Jo Ann Robinson was a founding member of the Women’s Political Council and a teacher at Alabama State College. Those of you in the audience today who are interested in how to create a movement would do well to study what Jo Ann Robinson and the Women’s Political Council did to create the infrastructure that made the Montgomery Bus Boycott successful, which in turn created the opportunity for King to emerge as a leader and founder of the Southern Christian Leadership Council.
Leaders emerge out of movements, not the other way around.
Another important lesson to take from the study of the Southern Freedom Movement is that without direct action, there is no social movement.
Most people believe that policy necessarily becomes practice. Legal or policy action, however necessary, is not sufficient. Direct action is needed to ensure that policy is actually translated into practice. For example, in 1954, the Supreme Court declared school segregation unconstitutional. But, it took ten years of direct action to translate such policy into practice. Similarly, the U.S. Inspector General has condemned as illegal the actions of the NCLB Reading First Panel.
This, however, will not reverse the damage done by this Panel during the last five years unless there is political pressure put on the federal government by a large network of organizations. Such a network does not yet exist, in part, because the leadership of NEA, AFT, ACORN, and PICO feel no pressure from the rank and file to create such a coalition. How such a coalition might be formed today can be seen by studying Freedom Summer.
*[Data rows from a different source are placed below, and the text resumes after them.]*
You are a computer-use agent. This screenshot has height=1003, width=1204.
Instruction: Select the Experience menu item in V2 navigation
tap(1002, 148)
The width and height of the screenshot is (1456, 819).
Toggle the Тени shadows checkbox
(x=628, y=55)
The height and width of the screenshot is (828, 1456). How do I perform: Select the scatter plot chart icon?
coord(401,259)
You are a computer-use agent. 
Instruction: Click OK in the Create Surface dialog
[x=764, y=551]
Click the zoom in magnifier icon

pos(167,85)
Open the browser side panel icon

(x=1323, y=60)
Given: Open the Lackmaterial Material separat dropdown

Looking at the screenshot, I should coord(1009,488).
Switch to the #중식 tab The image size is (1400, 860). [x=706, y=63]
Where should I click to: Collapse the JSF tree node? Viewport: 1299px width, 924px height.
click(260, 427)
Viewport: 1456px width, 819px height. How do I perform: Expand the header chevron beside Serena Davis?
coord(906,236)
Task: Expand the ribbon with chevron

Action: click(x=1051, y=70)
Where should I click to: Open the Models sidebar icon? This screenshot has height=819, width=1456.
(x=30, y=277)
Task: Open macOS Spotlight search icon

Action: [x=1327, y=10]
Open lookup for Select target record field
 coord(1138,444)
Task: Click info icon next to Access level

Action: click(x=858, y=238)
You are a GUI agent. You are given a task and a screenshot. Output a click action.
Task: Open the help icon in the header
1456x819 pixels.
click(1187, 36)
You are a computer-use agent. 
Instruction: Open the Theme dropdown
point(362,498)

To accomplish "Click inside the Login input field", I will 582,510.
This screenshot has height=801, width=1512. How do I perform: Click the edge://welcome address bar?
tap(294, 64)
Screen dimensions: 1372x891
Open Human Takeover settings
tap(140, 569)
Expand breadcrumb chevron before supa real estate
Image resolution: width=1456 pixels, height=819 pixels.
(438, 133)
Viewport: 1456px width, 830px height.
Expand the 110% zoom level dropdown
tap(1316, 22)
In 1964, the rank and file of the four major Civil Rights Organizations, SNCC, CORE, SCLC and NAACP worked together to break the back of segregation in the South in spite of the reluctance and even mutual hostility by the leadership of each organization. It is worth studying the detailed history of Freedom Summer to understand how that happened, and particularly the crucial role that youth played.
To interpret what is happening today in education as privatization, commercialization or a destruction of the public school system is to miss what is really happening. It is important to know that the BRT has no interest in destroying public education and couldn’t care less about vouchers and charters. To insist otherwise is not only an error in theory but an error in strategy. To argue that people must organize in order to defend public schools is to alienate the very parents and students for whom the public schools have never provided a decent education and the very people who must participate in the next social movement.
The current fundamental transformation of public schools can easily feel like destruction. But the BRT CEOs still want a public system, albeit leaner and meaner—one that will produce more high tech workers than there are jobs available for them and legitimize the tracking of low performing students into low paying, unskilled service jobs. As big business did in the 1890s, it has done again in the 1990’s – transforming the public school system to sort and socialize students in preparation for their entrance into the economic structure of the moment.
If teachers, parents and students can understand this, then they know they must establish strong relationships with each other and use principles and policy to leverage direct action, and that this has to be done for the purposes of building a social movement.
Even if the next social movement fails to end global warming, nuclear proliferation, and the war on terror and fails to create social justice for all, there are still important reasons for each of us in this room to consider becoming part of its creation.
Cesar Chavez said: “When we are really honest with ourselves we must admit that our lives are all that really belong to us. So, it is how we use our lives that determines what kind of [people] we are. It is my deepest belief that only by giving our lives do we find life.”
When you talk to veterans of the Civil Rights Movement, they will tell you that they knew they were trying to do impossible. They will also tell you that they never felt more alive than when they were active in the movement.